[Given records]
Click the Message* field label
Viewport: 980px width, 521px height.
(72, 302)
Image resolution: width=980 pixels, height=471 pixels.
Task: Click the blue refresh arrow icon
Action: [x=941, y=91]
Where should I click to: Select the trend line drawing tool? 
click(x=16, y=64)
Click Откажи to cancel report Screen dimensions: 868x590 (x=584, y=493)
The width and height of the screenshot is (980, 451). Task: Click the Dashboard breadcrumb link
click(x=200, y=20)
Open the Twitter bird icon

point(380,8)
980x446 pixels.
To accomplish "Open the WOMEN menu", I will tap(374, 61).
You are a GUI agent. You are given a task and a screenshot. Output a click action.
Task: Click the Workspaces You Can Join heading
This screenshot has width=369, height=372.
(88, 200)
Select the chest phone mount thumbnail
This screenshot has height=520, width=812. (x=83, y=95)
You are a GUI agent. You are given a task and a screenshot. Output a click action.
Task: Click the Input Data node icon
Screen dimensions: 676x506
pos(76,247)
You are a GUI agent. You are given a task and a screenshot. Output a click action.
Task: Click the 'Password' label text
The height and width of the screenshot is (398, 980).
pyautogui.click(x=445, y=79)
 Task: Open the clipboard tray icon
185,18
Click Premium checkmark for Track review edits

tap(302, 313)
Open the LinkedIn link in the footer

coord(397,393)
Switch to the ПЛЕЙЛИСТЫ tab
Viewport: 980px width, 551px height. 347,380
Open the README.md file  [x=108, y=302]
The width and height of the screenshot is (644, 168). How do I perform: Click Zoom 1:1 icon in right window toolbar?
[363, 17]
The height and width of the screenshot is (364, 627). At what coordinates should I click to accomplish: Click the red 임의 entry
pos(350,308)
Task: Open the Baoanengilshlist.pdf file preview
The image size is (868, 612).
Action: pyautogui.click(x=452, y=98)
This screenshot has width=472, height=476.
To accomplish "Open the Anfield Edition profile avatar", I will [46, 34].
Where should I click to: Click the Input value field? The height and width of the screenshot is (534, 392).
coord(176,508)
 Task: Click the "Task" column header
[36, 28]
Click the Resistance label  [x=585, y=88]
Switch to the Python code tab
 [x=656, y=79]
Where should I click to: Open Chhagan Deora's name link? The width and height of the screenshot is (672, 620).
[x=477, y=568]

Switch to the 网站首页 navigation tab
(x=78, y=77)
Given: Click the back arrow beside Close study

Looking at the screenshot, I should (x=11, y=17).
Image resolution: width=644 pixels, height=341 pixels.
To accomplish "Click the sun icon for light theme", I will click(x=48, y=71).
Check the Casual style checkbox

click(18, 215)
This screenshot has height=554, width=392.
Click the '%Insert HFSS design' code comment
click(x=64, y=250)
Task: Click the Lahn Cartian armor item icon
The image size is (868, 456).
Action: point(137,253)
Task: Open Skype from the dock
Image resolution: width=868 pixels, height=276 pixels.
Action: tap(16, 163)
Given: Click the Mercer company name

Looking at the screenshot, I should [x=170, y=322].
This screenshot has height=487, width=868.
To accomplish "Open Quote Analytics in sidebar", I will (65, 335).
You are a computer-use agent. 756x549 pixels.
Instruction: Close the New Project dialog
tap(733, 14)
[/Given records]
• [Task]: Only the lines from the one bearing "Image resolution: width=868" through the end of the entries above belong in the answer, each one exactly as given.

• [Task answer]:
Image resolution: width=868 pixels, height=276 pixels.
Action: tap(16, 163)
Given: Click the Mercer company name

Looking at the screenshot, I should [x=170, y=322].
This screenshot has height=487, width=868.
To accomplish "Open Quote Analytics in sidebar", I will (65, 335).
You are a computer-use agent. 756x549 pixels.
Instruction: Close the New Project dialog
tap(733, 14)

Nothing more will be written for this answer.